- _Work task_:
With the pictures excluded, output only the lines from the one containing "Image resolution: width=1318" through the last line of the entries, unchanged.

- _Material for this exercise_:
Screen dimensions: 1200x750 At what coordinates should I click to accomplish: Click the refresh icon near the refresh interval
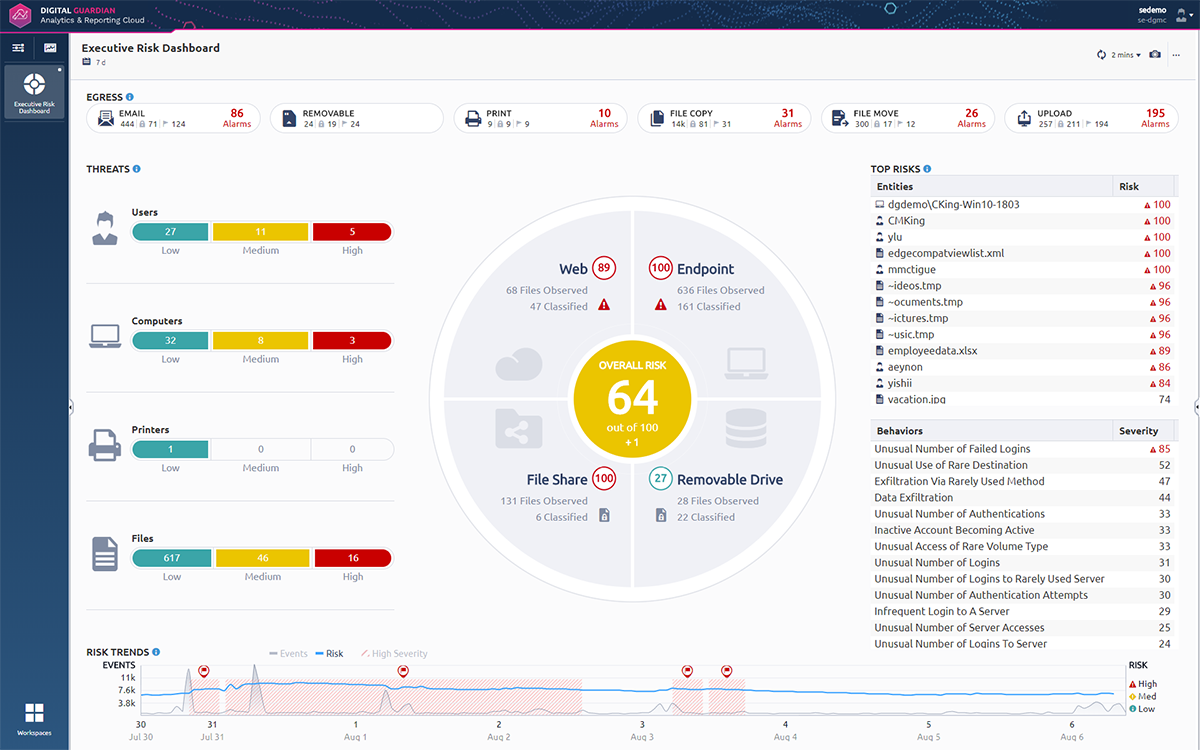[1100, 55]
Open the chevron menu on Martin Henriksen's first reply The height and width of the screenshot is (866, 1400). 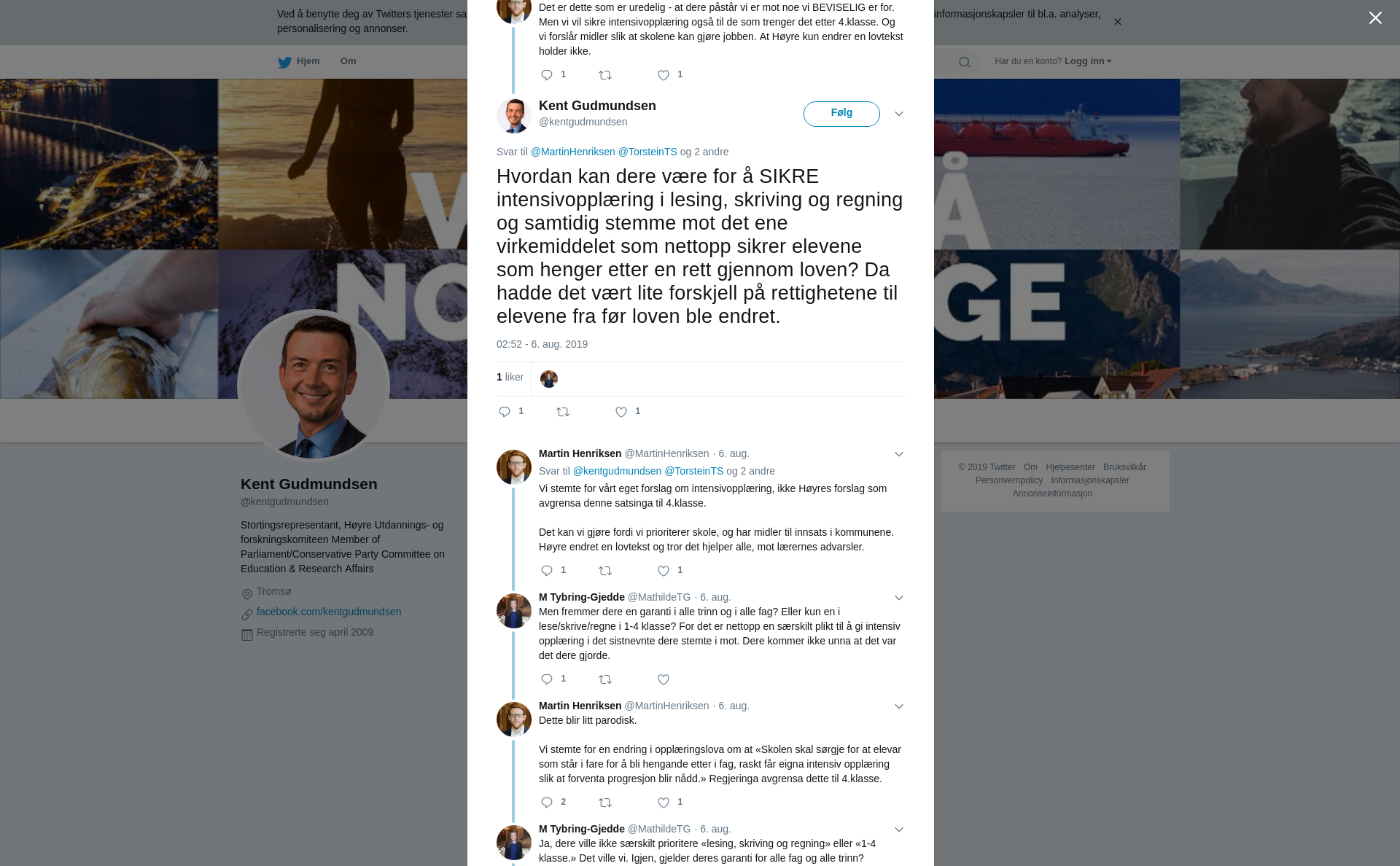point(899,454)

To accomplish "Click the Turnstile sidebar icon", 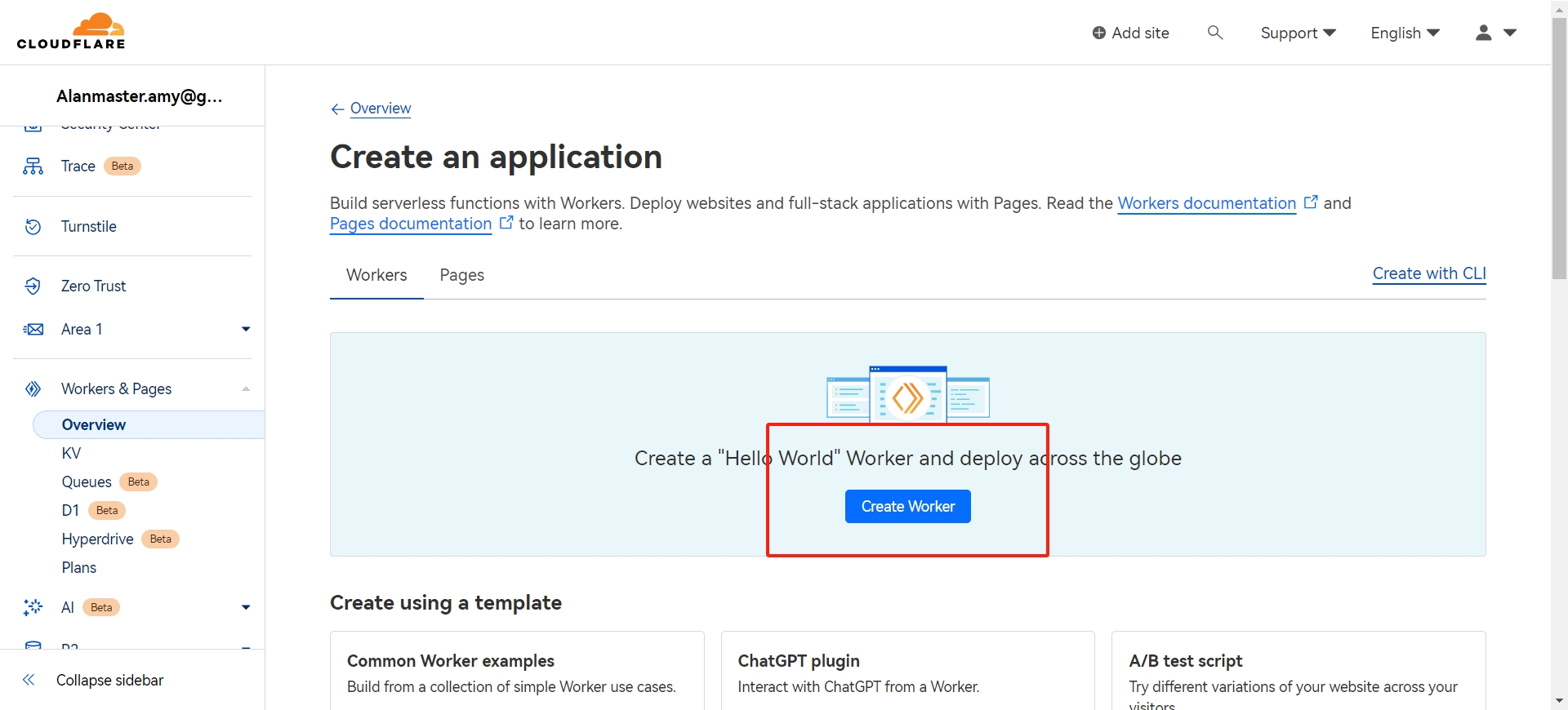I will [x=33, y=227].
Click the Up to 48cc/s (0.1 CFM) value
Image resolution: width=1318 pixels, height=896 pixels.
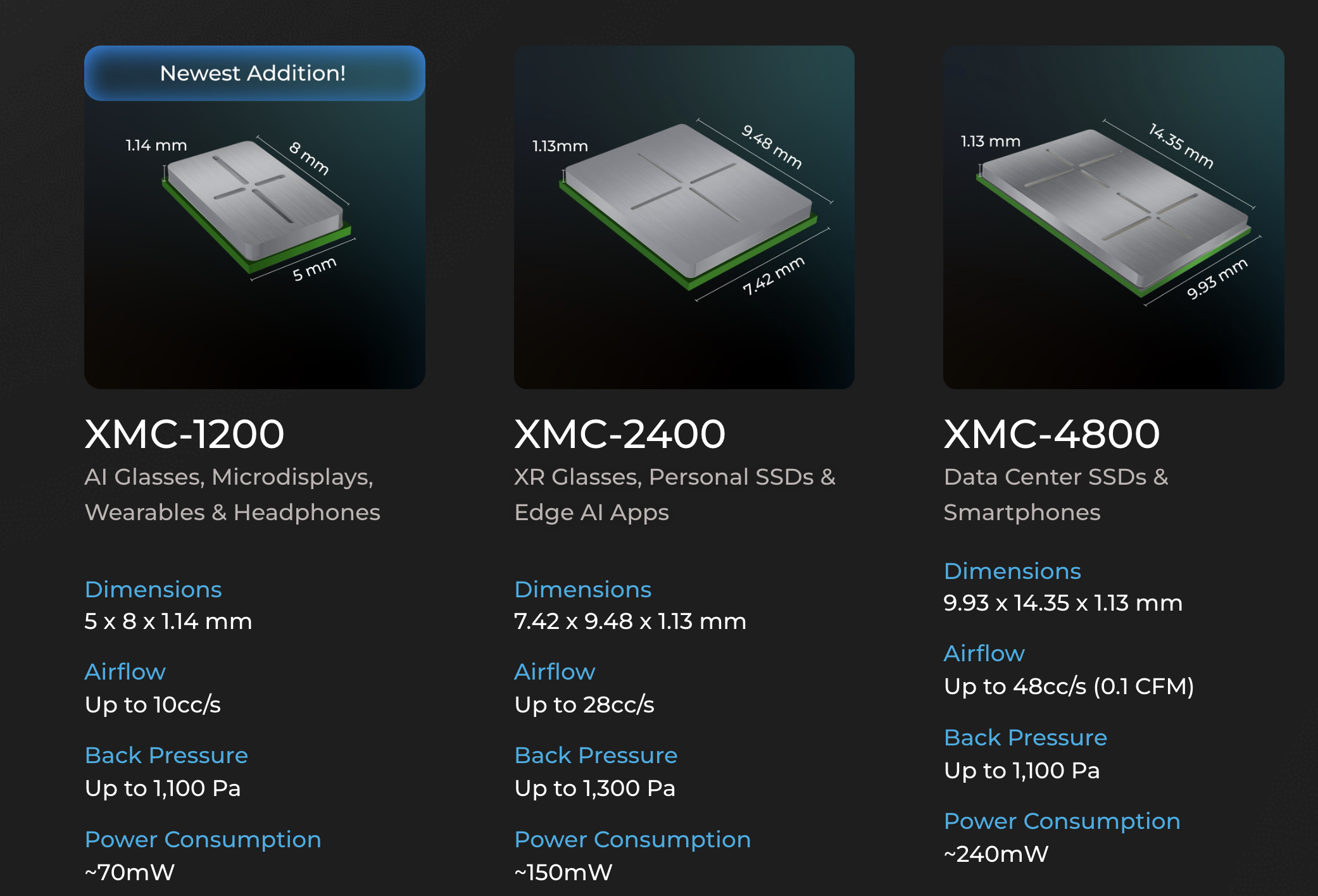(1069, 687)
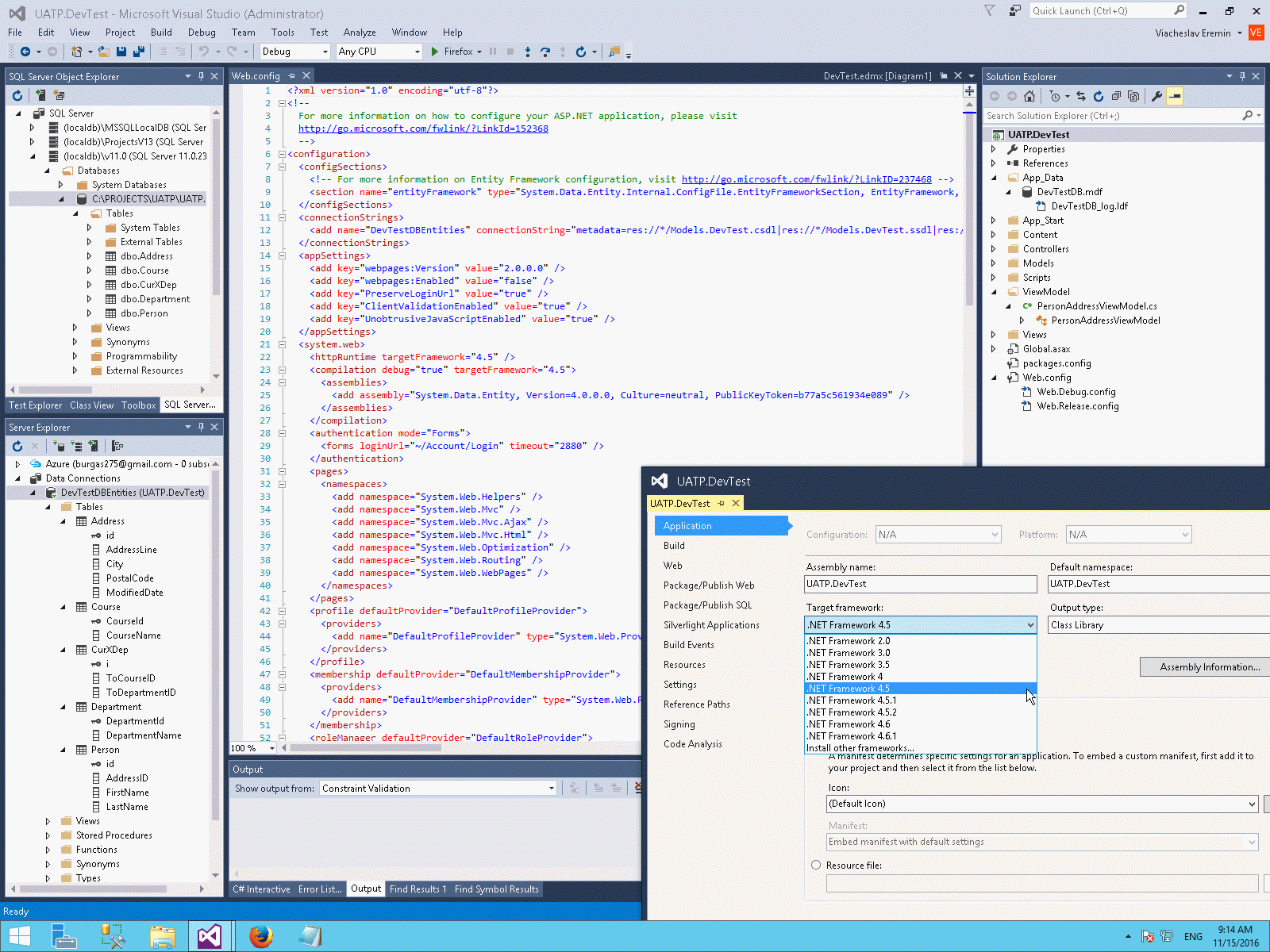Open Firefox from the Windows taskbar
Screen dimensions: 1270x952
[260, 936]
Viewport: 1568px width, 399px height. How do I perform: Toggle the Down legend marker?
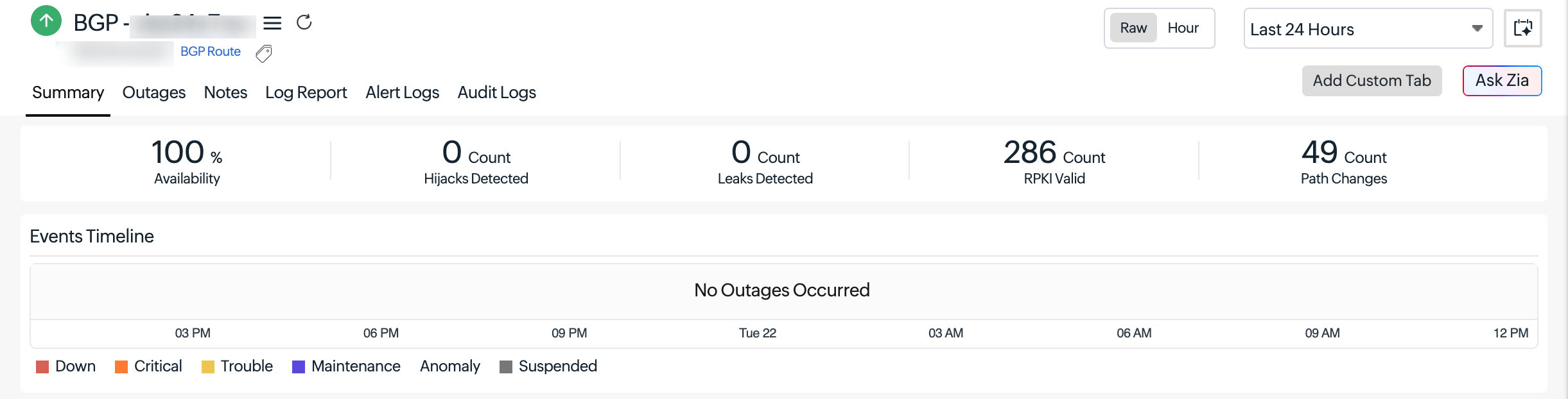42,367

- _Expected answer_:
Image resolution: width=1318 pixels, height=896 pixels.
(1069, 687)
Open Firefox from the Windows taskbar
Screen dimensions: 1270x952
[260, 936]
Viewport: 1568px width, 399px height. How do I perform: Toggle the Down legend marker?
42,367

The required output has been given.